Ah yes, if only Britain were still in charge, everyone in India would have aircon and iced tea on tap….
Oddly for a historian, though, Ferguson doesn’t appear to have taken much notice of history. Britain governed India for 50 years beyond the first electricity supplies in the 1890s. In that 50 years to independence in 1947, a total of 1,500 of India’s 640,000 villages were connected to the grid. During that time, pretty well all of Britain was electrified, along with the rest of Europe and America. After independence, this is what happened:
In other words, under the seven five year plans from 1947 to 1991, the Indian government brought electricity to roughly 320 times as many villages as British colonialism managed in a similar time span.
This is not to say that India does not face major challenges in ensuring secure power supplies in face of its burgeoning demand from its cities, and the ongoing need of the rural areas not yet reached. But for Ferguson to insinuate that Indians are in some way less capable than their colonial masters betrays a startling ignorance of what colonialism did to India in the first place.

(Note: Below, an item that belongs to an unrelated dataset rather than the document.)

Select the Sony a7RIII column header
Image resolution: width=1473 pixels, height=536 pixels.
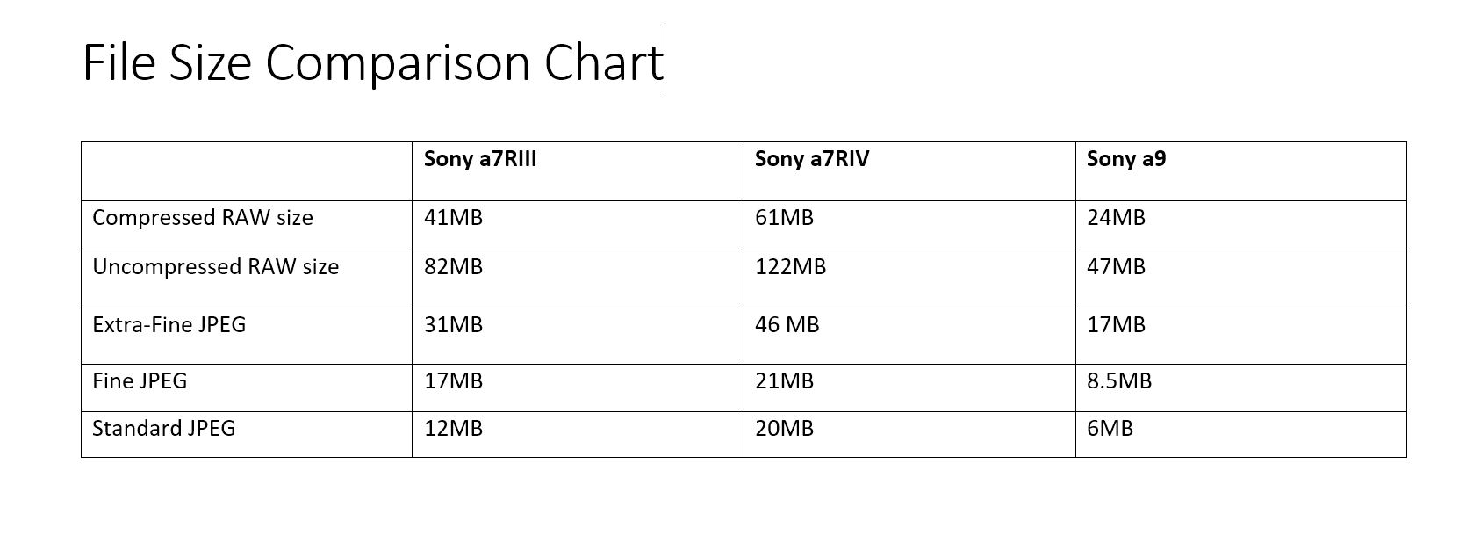point(480,159)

Put simply, the British colonial powers had no interest in the Indian people. India was what Acemoglu and Robinson refer to in Why Nations Fail as an “extractive colony”. As a result, the formation of the Indian state and its institutions was so severly stunted that, even today, India can no longer be seen as anything like a ‘complete state’ of the type that developed organically, over several centuries, in Europe and then America (see here for a fuller analysis of the case of India, based on Charles Tilly’s groundbreaking work).
For Ferguson simply to set the long term consequences of colonialism to one side, in favour of a simplistic view of why India is where it is now – a paradox not of its own making – confirms his fall from decent historian to celebrity charlatan, interested more in soundbite opportunity than in real economics and history.